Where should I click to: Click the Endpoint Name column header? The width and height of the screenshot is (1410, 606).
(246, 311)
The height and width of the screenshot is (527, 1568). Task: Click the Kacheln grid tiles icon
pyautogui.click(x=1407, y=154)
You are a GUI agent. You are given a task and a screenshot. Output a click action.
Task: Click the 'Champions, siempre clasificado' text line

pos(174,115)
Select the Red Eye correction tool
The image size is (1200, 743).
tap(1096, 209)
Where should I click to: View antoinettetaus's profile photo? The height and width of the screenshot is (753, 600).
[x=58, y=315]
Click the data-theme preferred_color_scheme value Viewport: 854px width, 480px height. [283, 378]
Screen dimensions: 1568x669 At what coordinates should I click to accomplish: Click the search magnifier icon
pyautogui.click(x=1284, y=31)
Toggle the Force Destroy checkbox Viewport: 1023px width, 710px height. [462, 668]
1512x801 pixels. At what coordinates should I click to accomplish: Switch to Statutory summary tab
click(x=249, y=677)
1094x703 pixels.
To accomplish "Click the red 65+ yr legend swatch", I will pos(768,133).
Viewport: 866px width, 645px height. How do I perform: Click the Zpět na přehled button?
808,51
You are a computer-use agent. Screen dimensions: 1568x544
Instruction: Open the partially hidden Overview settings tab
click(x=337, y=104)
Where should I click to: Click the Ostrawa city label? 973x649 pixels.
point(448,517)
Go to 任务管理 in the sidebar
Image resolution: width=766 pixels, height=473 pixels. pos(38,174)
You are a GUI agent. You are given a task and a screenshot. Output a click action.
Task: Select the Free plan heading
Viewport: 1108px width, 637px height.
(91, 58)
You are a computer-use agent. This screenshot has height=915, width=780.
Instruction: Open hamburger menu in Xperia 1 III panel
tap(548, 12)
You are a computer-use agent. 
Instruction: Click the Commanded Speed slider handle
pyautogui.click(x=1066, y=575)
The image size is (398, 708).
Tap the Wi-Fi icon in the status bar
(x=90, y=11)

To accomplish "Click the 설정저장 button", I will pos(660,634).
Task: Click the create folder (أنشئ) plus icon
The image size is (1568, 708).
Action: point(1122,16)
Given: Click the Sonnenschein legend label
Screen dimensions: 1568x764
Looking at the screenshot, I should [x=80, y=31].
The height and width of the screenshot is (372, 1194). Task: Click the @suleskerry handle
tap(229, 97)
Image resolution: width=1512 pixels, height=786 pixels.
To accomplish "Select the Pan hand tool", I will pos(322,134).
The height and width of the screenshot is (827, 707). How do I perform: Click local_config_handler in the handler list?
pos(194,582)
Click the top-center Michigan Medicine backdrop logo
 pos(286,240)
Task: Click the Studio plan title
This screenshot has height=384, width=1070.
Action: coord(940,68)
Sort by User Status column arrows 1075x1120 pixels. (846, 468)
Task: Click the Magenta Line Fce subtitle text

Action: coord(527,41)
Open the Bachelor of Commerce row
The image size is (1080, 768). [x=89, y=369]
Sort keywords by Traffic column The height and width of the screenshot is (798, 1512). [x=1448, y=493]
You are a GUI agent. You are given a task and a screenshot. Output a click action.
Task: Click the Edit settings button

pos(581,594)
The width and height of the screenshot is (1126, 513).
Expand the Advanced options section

• To do
All that should be returned is the run of lines from the one with "Sort by User" to the last line of the material above, copied exactly.

• Problem solution
Sort by User Status column arrows 1075x1120 pixels. (846, 468)
Task: Click the Magenta Line Fce subtitle text

Action: coord(527,41)
Open the Bachelor of Commerce row
The image size is (1080, 768). [x=89, y=369]
Sort keywords by Traffic column The height and width of the screenshot is (798, 1512). [x=1448, y=493]
You are a GUI agent. You are given a task and a screenshot. Output a click action.
Task: Click the Edit settings button

pos(581,594)
The width and height of the screenshot is (1126, 513).
Expand the Advanced options section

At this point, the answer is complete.